Immune Heterogeneity (iHet) in NSCLC

This repository holds the code for all analyses related to

t.b.a

All analyses are integrated into a nextflow pipeline and all dependencies are packaged as singularity containers. The pipeline consists of the following subworkflows

MOFA. Run unsupervised multi-omics factorial analysis (MOFA) of bulk RNA-seq data from Jia, Sharma, TRACERx and pan-cancer datasets from TCGA
single-cell.
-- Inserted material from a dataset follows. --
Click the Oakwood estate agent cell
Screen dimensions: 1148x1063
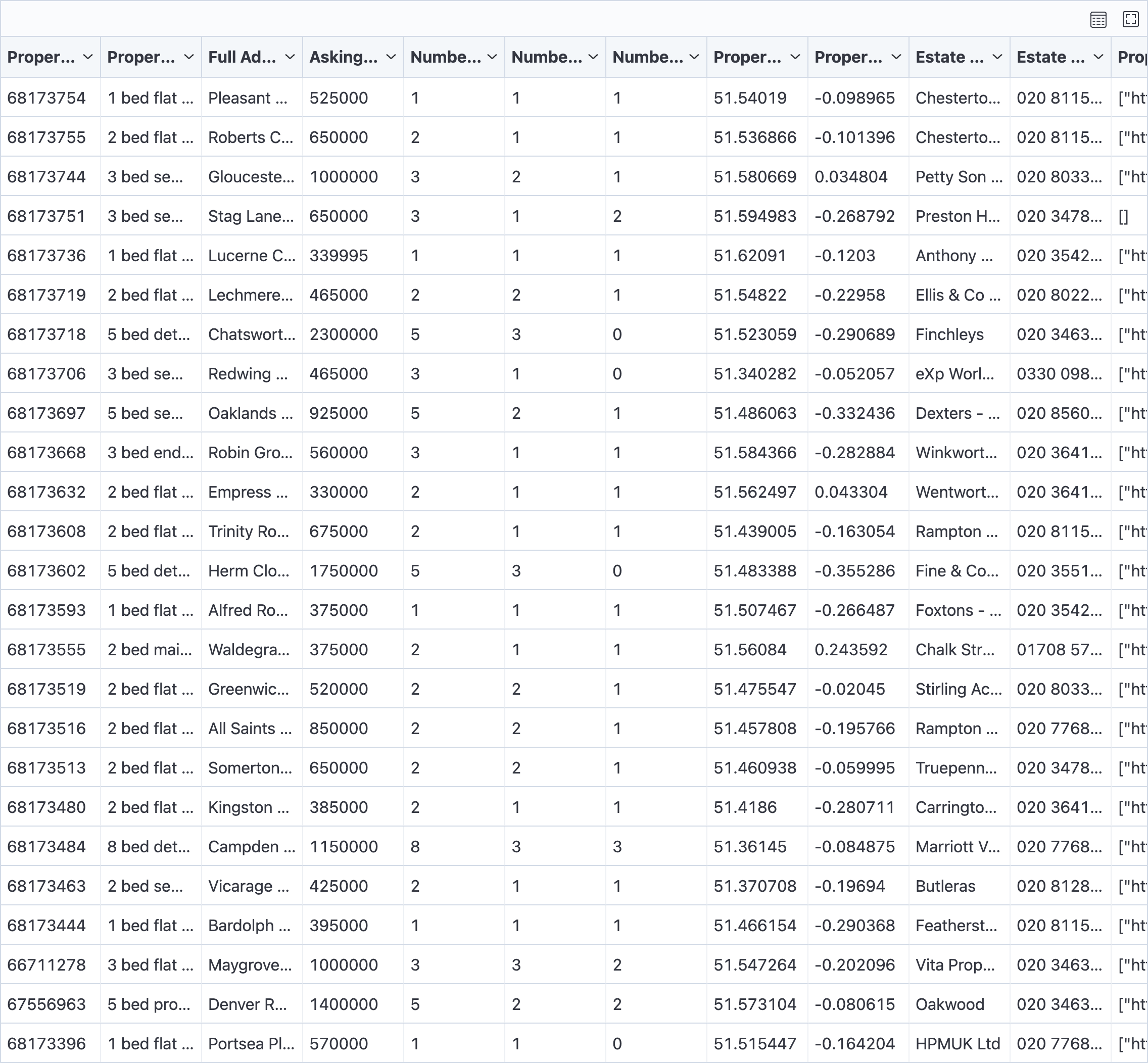click(x=949, y=1004)
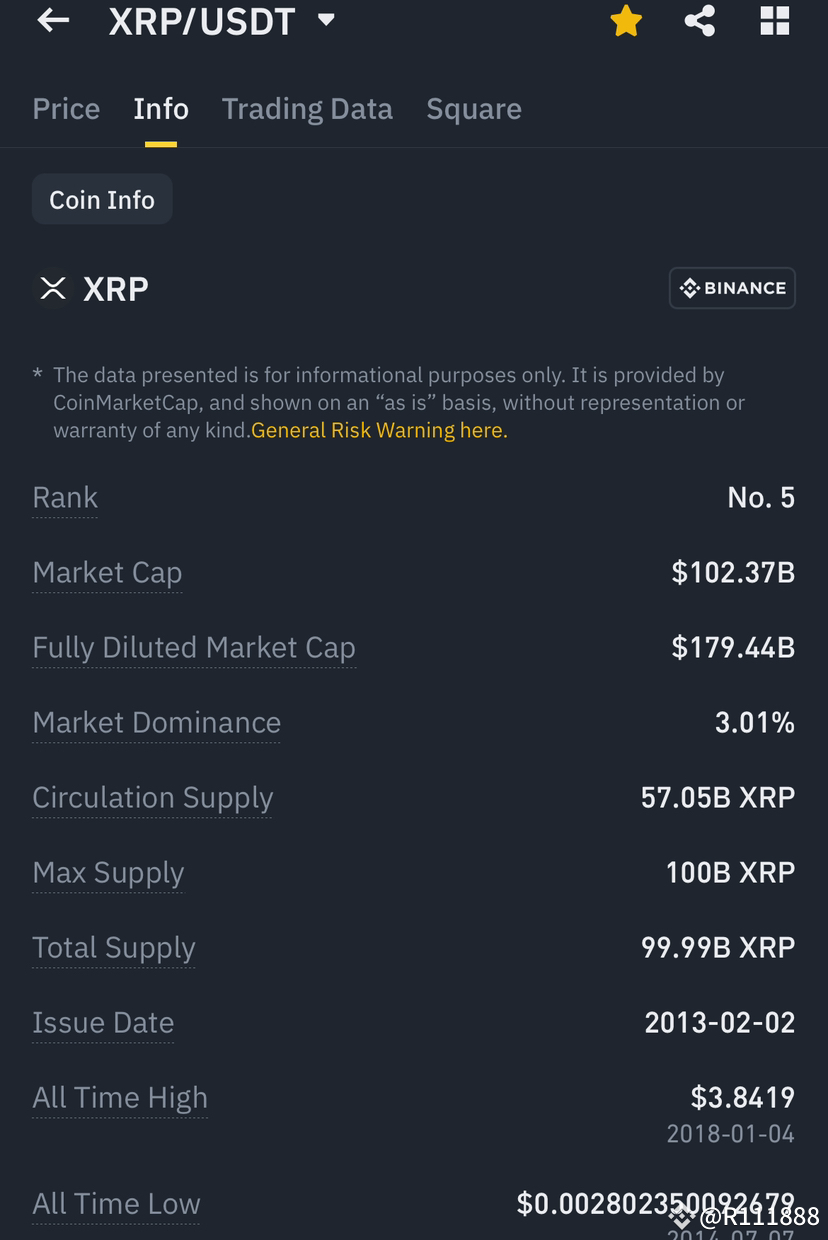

Create a custom subset of the Lung Cancer Atlas, re-annotate myeloid subtypes and perform transcription factor and pathway analysis.

Launching the workflow

Prerequisites

Nextflow, version 22.04.5
Singularity/Apptainer, version 3.7 or higher (tested with 3.7.0-1.el7)
A machine with at least 200GB of memory

Obtaining data

Before launching the workflow, you need to obtain input data and singularity containers from zenodo. First of all, clone this repository:

git clone https://github.com/ComputationalBiomedicineGroup/iHet.git
cd iHet

Then, within the repository, download the data archives and extract then to the corresponding directories:

# singularity containers
curl -L "https://figshare.com/ndownloader/files/46764697" | tar xvJ

# input data
curl -L "https://figshare.com/ndownloader/files/46777024" | tar xvJ

Additionally, you can obtain the pre-computed results without running the workflow using

curl -L "https://figshare.com/ndownloader/files/46777027" | tar xvJ

By default, the workflow is configured to use the pre-computed single-cell annotations, since graph-based clustering is not guaranteed to be 100% reproducible on other systems.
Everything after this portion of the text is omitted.